Dealflow overflow. Other investment news crossing our desks:
- Energy Capital Partners will acquire U.K.-based waste management company Biffa in a deal valued at £1.3 billion ($1.4 billion).
- Indian health tech venture Molbio Diagnostics scored $85 million from Temasek and Motilal Oswal Alternates for early detection of infectious diseases, including tuberculosis, swine flu and HIV.
- Brazilian fintech startup Solfácil secured $30 million, led by Fifth Wall Climate, to provide financing for solar installations to homeowners and businesses in Latin America.
- Peru’s Wolet raised $2 million in debt to expand lending services to the country’s small and medium-sized businesses.
Impact Voices: Low-Carbon Transition
Move over New York: Clean energy action shifts to industrial Pittsburgh. Climate was the talk of the town during New York’s Climate Week, but the real action may have been in Pittsburgh, Pa., 370 miles away. The Steel (or Steelers) City was an apt choice for the U.S. Department of Energy’s first Global Clean Energy Action Forum, given the Biden administration’s push to leverage the clean tech sector to revitalize U.S.-based manufacturing jobs. The summit, held in conjunction with the International Energy Agency’s Clean Energy Ministerial, convened some 4,000 attendees from 35 countries. With the Inflation Reduction Act’s game-changing $369 billion for clean energy and climate tech starting to roll out, the Energy Department is working to supercharge the pace of deployment, CleanEdge’s Clint Wilder reports from Pittsburgh. “It can’t be, ‘How do we figure it out in 10 years,’” said Jigar Shah, who heads the D.O.E.’s loan office. “It has to be ‘How do we get it done in 10 years?’”
- Rust Belt rising. Industrial policy is in. “We’ve been competing with those policies from China Inc. and across Europe,” said U.S. Steel’s Richard Fruehauf. “These are the right policies to rebuild our manufacturing base.” One example: EOS Energy Enterprises, which makes zinc batteries in a former Westinghouse plant outside of Pittsburgh. The company employs more than 250 people and sources 90% of its inputs from suppliers within a five-hour truck ride of Pittsburgh.

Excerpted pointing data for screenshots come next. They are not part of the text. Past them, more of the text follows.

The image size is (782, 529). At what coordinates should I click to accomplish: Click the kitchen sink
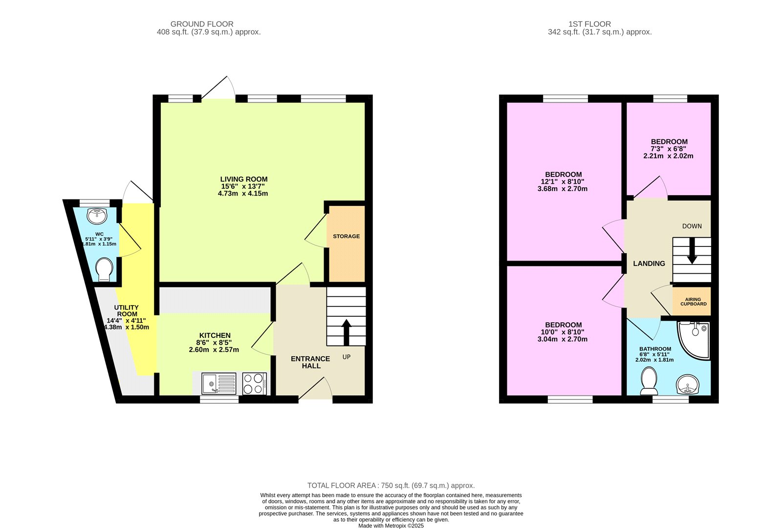pyautogui.click(x=219, y=383)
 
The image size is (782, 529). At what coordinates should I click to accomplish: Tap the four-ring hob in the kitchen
pyautogui.click(x=254, y=383)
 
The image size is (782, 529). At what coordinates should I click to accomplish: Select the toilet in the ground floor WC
pyautogui.click(x=104, y=269)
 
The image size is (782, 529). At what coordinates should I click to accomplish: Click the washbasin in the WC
pyautogui.click(x=96, y=215)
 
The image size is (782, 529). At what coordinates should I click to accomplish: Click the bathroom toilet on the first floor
pyautogui.click(x=649, y=381)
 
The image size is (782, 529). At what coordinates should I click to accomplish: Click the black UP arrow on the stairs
pyautogui.click(x=346, y=332)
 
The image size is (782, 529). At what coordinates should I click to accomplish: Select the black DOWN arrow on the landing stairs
pyautogui.click(x=692, y=252)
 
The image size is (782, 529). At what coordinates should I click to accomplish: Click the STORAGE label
pyautogui.click(x=346, y=236)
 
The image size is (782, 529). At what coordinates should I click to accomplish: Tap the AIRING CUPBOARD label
pyautogui.click(x=693, y=302)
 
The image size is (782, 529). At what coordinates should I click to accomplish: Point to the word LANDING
pyautogui.click(x=649, y=264)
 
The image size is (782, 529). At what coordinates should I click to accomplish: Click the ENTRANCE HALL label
pyautogui.click(x=310, y=362)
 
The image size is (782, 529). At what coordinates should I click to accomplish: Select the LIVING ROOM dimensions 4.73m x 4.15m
pyautogui.click(x=243, y=194)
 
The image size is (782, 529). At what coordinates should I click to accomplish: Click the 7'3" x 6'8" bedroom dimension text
pyautogui.click(x=668, y=149)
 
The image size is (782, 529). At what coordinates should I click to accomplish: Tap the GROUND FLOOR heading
pyautogui.click(x=202, y=24)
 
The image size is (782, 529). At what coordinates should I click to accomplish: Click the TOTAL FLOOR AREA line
pyautogui.click(x=391, y=485)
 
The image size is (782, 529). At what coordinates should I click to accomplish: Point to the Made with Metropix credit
pyautogui.click(x=391, y=526)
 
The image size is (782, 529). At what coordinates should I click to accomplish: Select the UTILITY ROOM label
pyautogui.click(x=127, y=311)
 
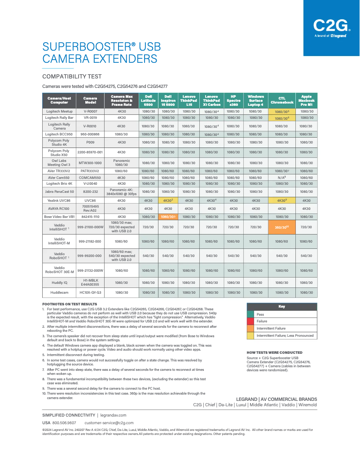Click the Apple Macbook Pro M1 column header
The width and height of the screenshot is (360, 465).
(306, 100)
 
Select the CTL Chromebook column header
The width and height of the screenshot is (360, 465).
(282, 100)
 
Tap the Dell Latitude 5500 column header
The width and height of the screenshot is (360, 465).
(148, 100)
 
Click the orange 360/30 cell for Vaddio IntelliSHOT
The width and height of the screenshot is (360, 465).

- Industrial decarbonization. The U.S. is among nine countries in the First Movers Coalition that is seeking to create demand for early-stage products like low-carbon cement and steel and “make clean steel and clean cement products as cheap to build as dirty ones,” says U.S. special presidential envoy for climate John Kerry. At the forum, the D.O.E. opened applications for $7 billion to create up to 10 “hydrogen hubs” across the U.S. to advance the technology and drive down costs. The goal: producing 10 million tons of clean hydrogen per year by 2030, and 50 million tons by mid-century.
- Read the full post.
Agents of Impact: Follow the Talent
Don’t miss these ImpactAlpha partner events:
- GIIN Investor Forum 2022 takes place Oct.12-13 in The Hague with Eli Angen of Ontario Teachers’ Pension Plan, Shade Duffy of AXA Investment Managers, and others. ImpactAlpha subscribers can register here to get 10% off.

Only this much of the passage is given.